- **GIVEN TEXT**:
You will initially experience some ‘pins and needles’ as the block wears off and then some pain. Please prepare for this by taking the painkillers that we provide. Start these before the block wears off and expect to need them regularly for around 48hrs.
Occasionally we may recommend that at the time of the block we also place a small tube (catheter) that is fixed in place and through which we can give you further local anaesthetic to prolong your numbness for a few days. We would recommend this in situations where your pain after the operation is likely to be severe.
Complications of Anaesthesia
Anaesthesia is fairly safe for most people. If your health is not good the risks may be increased. Commoner complications include nausea and sore throat.
Local anaesthetic nerve blocks are generally considered to be safe. There is an approximately 5% (1 in 20) chance that they will fail or not work as well as expected. They tend to cause a small pupil and droopy eyelid temporarily and you may notice a hoarse voice or slight breathlessness.
Rare complications include reactions to the local anaesthetic solutions and nerve injury (the risk of temporary nerve symptoms e.g. tingling, numbness or weakness for a limited period is around 1 in 100 blocks and the overall risk of permanent injury approximately 1 in 5,000- 10,000 injections).
Paracetamol and an anti-inflammatory drug (if suitable for you – usually ibuprofen or diclofenac) are often used in combination. Take these regularly for the first few days.

- **DATA SEGMENT**:
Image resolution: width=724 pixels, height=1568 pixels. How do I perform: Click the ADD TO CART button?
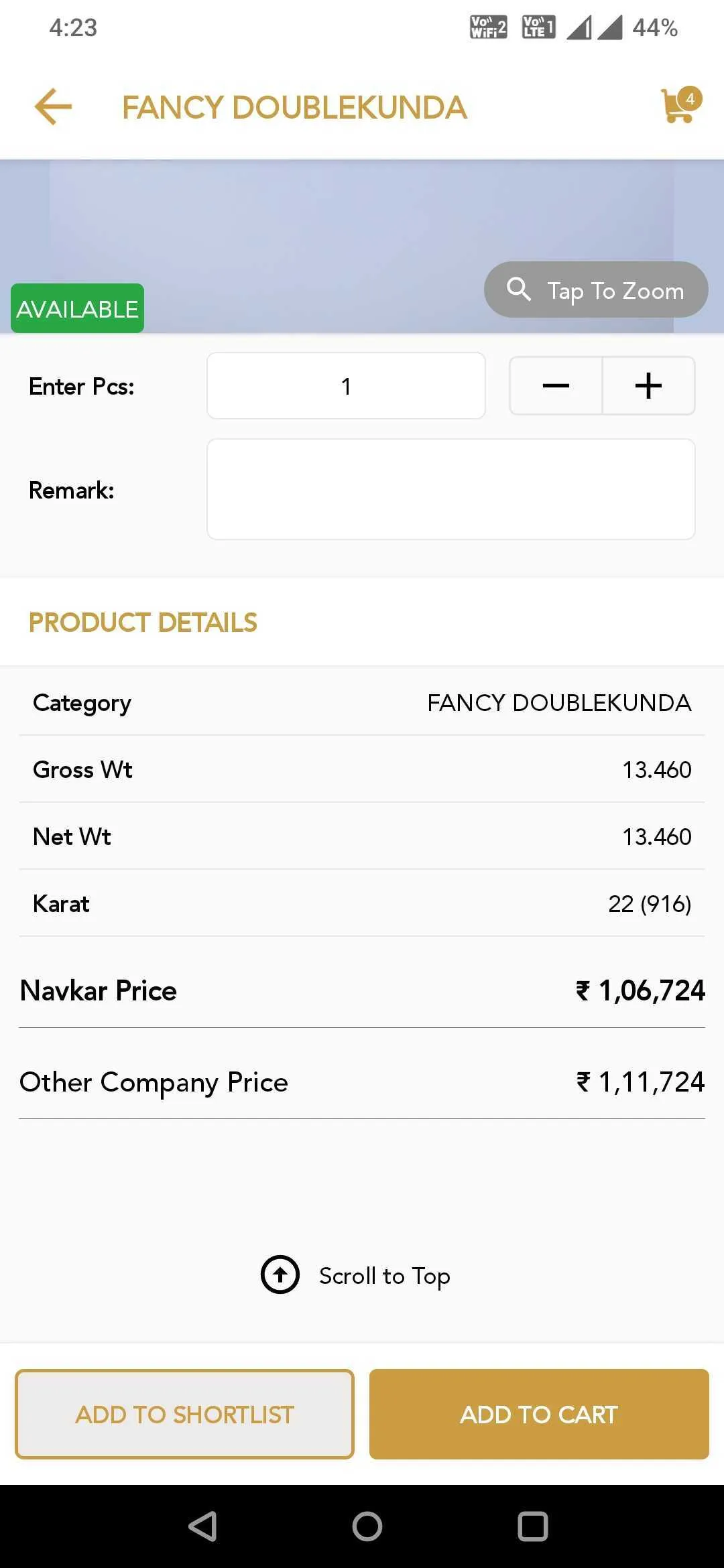(539, 1414)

- **LIST OF TASKS**:
1. Answer each question from the text on anesthesia and nerve blocks, one answer per line, marked the same way.
(a) What is the chance that a local anesthetic nerve block will fail or not work as well as expected?
(b) For about how long should patients expect to need the painkillers regularly?
(c) Which drugs are usually used as the anti-inflammatory?
2. Continue the text on anesthesia and nerve blocks from where it stops.

- **ANSWERS TO THE TASKS**:
1.
(a) About 5%, or 1 in 20.
(b) Around 48 hours.
(c) Ibuprofen or diclofenac.

2.
Your anaesthetist will talk to you about strong painkillers, usually codeine, tramadol, oxycodone or morphine. Take these if your pain is poorly controlled (instructions will be on the packet). Some patients experience light-headedness when taking stronger painkillers; so be careful especially at first (rest up after taking them, don’t carry hot drinks or anything sharp) and take them only to counteract severe discomfort. Nausea and constipation can also occur, so drink plenty of water and increase the fibre in your diet; occasionally laxatives may be required (available from chemists).
If you are discharged on the same day as your operation, there should be someone keeping an eye on you during the first 24 hr period. If the painkillers make you excessively drowsy, then your carer needs to rouse you and ensure you not too sensitive to them.
Emergency contact numbers will be available on your discharge information if you or your carer wishes to talk to a trained member of staff.
As you are admitted as a day case, you would normally be able to go home on the same day. During your elbow surgery recovery time, you will have a bandage on your elbow for 2-3 days, and it is common for the elbow to feel slightly swollen for a few weeks. You may need painkillers and your physiotherapist will give you some exercises to help you get back to normal living. You may need to take a week off work and driving.
An elbow arthroscopy is a commonly performed and generally safe procedure but there are some potential complications you should be aware of. These affect a very small percentage of patients.
- Infection can occur although our theatres have ultra-clean air operating conditions keeping infection rates to the minimum.
- Blood clots are possible after any operation and are more common in patients with some pre-existing medical conditions. However, again they affect a very small percentage of patients and have well established treatments including aspirin.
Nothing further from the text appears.